Hi Slowly,

It's been awhile for both of us here, so I'm glad you posted an update. Sorry to hear that your time issues have created a dynamic you feel is less than appealing... and I'm glad you have the tools and knowledge to pull yourselves out of the predicament.

But I'm afraid I'm going to provoke the bear in his cave and ask you something, because I'm seeing a recurring pattern and I honestly don't feel that this is beneficial to you (or NG or your M) long term. Here goes:

Quote:

a couple of times when I walked into the study, NG flipped on to a different screen - I'm sure you can imagine how hyper alert I am to these reminders of the bad days. Thankfully I am able to get the duct tape out, and say nothing. BUT it is definitely festering away, and I need to work it out




BTW, this is not a whack, so I apologize if it comes across this way.

So, Slowly, I've seen you dealing with this issue for some time. By donning duct tape for an issue which is not being resolved on its own, it seems to me that you're trying to pretend that you don't have feelings about an issue that is denying you both of honesty and intimacy.

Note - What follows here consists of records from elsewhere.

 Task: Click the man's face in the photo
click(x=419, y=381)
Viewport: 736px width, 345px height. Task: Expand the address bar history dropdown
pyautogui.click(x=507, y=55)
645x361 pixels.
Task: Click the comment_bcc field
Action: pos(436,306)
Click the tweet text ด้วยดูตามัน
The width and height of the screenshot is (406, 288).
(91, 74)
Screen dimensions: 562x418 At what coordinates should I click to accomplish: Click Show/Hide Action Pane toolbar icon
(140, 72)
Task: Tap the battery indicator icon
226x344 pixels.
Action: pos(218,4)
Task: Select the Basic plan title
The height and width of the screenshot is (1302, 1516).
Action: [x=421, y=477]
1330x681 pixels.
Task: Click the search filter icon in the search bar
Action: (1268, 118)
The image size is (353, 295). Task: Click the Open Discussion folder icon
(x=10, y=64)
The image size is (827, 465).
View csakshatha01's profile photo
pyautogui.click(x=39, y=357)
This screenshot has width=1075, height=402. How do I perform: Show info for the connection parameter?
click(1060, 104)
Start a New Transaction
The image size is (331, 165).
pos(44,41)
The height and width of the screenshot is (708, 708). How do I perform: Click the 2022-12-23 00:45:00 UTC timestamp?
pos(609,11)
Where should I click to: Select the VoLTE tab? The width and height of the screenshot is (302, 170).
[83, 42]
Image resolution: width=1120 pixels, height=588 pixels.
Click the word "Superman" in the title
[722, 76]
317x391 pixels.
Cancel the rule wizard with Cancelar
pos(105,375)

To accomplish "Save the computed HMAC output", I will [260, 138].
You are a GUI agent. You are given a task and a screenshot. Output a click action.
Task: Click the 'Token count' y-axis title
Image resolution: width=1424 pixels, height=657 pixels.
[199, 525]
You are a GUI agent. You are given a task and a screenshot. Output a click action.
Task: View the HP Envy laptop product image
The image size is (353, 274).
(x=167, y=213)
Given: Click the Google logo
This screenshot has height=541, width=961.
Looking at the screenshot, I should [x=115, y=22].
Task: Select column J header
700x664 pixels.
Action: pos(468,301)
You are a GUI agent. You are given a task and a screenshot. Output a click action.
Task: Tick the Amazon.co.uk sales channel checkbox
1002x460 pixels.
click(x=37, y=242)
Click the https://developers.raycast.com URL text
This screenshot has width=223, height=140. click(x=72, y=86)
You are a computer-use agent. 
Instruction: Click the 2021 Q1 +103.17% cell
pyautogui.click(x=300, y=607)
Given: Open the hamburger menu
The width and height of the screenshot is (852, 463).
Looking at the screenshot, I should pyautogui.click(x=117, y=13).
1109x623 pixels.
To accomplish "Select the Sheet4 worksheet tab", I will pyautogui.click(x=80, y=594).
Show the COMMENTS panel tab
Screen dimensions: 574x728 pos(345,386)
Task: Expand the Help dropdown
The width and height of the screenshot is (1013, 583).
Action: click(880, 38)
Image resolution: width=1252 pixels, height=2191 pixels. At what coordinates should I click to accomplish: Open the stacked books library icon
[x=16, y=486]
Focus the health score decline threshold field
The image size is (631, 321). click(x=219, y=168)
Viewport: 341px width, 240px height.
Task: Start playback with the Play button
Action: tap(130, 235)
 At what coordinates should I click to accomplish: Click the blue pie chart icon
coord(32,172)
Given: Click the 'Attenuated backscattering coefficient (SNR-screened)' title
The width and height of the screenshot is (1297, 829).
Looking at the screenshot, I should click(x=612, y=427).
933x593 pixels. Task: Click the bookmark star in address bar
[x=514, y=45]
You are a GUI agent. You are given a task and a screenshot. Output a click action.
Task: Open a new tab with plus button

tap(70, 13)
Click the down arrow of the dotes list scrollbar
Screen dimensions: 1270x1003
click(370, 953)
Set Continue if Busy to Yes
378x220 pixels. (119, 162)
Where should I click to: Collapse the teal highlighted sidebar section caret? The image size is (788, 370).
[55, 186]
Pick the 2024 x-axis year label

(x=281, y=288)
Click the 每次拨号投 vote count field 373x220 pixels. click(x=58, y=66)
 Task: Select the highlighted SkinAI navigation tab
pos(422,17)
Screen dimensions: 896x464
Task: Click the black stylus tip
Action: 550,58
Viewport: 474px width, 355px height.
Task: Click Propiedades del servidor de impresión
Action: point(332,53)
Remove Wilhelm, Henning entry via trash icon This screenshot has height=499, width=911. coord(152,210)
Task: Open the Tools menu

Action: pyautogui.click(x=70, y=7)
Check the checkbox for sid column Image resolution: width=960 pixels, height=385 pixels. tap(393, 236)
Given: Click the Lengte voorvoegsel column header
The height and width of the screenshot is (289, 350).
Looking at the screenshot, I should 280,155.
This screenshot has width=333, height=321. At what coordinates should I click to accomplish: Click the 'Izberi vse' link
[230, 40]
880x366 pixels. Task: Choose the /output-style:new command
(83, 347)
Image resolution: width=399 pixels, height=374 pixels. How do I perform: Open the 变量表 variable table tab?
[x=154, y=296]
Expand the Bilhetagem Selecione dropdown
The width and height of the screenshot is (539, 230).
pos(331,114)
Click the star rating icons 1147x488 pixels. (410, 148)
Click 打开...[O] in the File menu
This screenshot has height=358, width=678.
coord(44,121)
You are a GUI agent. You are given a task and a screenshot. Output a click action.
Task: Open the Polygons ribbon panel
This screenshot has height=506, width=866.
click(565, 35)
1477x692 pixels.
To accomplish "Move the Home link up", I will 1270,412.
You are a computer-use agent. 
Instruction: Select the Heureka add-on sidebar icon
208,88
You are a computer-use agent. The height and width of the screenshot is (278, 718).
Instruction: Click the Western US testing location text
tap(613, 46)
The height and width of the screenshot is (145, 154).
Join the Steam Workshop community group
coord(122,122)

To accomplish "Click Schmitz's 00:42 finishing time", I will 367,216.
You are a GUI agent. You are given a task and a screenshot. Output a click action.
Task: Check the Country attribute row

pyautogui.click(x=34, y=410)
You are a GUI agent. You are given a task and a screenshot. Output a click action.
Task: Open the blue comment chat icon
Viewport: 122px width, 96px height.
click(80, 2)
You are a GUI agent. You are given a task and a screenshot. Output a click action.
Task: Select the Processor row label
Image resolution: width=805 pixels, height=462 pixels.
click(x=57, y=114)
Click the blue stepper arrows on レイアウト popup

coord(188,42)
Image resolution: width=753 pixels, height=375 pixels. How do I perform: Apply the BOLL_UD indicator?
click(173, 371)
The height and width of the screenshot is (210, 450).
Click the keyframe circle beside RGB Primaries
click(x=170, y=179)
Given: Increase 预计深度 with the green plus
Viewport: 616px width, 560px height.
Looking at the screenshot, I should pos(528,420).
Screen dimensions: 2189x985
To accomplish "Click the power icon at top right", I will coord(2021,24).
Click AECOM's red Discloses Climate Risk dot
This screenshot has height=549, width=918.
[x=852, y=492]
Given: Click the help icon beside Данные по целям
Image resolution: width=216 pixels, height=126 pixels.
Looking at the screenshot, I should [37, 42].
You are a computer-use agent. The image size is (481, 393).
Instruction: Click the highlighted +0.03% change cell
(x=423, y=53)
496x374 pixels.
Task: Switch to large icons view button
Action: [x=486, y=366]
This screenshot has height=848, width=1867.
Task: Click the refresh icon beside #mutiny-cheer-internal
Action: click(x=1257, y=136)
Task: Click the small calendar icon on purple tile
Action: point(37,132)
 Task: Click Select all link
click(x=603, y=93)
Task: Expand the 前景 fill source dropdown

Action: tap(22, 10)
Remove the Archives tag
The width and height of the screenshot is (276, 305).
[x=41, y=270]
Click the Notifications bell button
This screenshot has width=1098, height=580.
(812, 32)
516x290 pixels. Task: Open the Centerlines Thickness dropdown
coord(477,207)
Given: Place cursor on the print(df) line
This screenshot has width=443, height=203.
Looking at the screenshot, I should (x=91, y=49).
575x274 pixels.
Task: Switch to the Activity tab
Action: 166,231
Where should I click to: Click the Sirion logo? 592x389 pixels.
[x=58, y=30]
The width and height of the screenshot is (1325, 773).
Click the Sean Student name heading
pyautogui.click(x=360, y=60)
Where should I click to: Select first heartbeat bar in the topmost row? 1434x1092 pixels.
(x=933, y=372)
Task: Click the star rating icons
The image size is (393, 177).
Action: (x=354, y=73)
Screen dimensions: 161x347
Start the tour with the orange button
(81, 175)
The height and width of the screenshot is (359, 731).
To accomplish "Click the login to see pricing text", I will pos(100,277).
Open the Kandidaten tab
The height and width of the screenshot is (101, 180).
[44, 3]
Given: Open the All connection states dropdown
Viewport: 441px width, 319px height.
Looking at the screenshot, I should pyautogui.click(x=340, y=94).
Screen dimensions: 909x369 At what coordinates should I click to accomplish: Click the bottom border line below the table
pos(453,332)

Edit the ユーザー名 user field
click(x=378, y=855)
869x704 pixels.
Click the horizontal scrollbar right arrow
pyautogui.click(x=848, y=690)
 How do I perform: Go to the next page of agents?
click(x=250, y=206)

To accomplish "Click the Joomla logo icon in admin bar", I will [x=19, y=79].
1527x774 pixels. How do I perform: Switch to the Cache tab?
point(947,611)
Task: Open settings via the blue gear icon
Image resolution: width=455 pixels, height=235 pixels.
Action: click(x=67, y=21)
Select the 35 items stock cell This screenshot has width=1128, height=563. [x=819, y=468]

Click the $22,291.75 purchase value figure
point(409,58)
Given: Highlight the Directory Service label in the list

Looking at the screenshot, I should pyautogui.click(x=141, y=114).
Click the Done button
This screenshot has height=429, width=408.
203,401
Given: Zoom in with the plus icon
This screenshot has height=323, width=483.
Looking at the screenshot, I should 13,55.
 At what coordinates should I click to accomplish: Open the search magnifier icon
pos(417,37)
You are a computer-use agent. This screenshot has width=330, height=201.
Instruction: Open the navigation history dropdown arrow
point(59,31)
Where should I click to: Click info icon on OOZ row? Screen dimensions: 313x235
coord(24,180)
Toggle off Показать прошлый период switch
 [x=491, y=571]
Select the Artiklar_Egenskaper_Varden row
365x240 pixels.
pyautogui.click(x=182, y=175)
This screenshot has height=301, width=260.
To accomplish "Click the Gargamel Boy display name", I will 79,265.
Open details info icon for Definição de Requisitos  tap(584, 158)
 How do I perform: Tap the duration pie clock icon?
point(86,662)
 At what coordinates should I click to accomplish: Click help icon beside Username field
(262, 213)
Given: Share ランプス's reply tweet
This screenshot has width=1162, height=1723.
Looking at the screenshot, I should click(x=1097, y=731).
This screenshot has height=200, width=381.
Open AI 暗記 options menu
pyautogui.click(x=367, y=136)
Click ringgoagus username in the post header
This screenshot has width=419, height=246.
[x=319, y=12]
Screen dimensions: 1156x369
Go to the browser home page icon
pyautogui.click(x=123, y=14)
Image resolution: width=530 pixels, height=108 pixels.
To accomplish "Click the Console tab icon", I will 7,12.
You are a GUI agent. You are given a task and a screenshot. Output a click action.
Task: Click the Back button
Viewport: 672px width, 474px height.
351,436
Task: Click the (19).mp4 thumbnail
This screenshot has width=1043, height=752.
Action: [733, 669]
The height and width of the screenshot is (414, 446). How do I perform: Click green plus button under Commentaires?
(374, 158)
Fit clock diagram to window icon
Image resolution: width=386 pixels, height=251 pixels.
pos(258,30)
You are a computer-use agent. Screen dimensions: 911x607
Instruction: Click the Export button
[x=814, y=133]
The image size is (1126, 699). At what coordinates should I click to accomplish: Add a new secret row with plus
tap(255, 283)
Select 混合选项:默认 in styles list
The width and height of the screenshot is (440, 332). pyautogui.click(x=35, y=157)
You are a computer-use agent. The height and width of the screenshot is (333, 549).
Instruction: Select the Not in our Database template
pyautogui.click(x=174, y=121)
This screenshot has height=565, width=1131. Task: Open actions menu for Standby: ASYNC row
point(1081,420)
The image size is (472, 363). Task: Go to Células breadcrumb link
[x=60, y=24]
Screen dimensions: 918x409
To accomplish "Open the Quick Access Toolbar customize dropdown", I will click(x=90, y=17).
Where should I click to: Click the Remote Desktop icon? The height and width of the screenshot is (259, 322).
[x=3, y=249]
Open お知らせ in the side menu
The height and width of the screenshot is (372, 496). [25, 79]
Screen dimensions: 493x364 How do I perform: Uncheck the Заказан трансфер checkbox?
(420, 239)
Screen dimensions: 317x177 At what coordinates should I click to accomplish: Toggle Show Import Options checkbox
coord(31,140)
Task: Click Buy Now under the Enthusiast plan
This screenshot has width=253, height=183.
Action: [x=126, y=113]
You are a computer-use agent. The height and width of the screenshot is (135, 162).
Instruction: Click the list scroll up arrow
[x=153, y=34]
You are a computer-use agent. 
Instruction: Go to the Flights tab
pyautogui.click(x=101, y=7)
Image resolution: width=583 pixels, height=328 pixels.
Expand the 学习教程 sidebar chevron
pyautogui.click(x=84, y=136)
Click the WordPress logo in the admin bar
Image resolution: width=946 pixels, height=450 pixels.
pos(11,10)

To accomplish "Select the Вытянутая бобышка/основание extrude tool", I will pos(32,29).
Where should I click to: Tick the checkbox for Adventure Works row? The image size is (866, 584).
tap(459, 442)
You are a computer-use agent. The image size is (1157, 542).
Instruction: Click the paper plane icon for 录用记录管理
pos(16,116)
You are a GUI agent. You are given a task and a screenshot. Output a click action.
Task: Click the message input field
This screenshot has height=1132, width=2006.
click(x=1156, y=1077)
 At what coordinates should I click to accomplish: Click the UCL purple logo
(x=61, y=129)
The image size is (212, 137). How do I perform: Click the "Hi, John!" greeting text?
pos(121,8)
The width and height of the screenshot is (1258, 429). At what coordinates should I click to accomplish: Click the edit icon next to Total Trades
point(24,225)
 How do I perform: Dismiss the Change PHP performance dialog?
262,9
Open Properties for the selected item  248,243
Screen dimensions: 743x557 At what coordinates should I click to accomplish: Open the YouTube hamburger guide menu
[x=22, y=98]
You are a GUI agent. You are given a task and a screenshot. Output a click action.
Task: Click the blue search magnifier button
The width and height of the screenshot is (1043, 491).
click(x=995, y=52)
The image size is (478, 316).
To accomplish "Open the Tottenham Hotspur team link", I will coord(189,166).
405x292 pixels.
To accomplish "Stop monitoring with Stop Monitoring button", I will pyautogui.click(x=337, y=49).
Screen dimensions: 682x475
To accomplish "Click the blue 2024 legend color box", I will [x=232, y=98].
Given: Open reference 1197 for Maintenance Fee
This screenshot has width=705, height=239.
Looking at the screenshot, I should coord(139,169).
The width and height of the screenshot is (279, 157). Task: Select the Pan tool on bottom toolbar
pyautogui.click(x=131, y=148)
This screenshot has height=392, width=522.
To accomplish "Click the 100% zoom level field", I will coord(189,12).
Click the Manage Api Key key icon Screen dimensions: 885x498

My question is this: When is it a good time to go to NG and ask (nicely, of course), "Honey, I think it's time I let you know how I feel when I walk into the room and you automatically change computer screens. I feel insecure and fearful that we're not as close as I would like us to be, and I'm asking you to be honest with me."

I think he owes you 1) an explanation for his behaviors; 2) an apology for continuing to engage in secretive behaviors; and 3) an honest attempt at making sure that he's building trust rather than stealing it.

Hope you can find some compromise here, friend.

Betsey


"There are only 2 ways to live your life. One is as though nothing is a miracle. The other is as though everything is a miracle."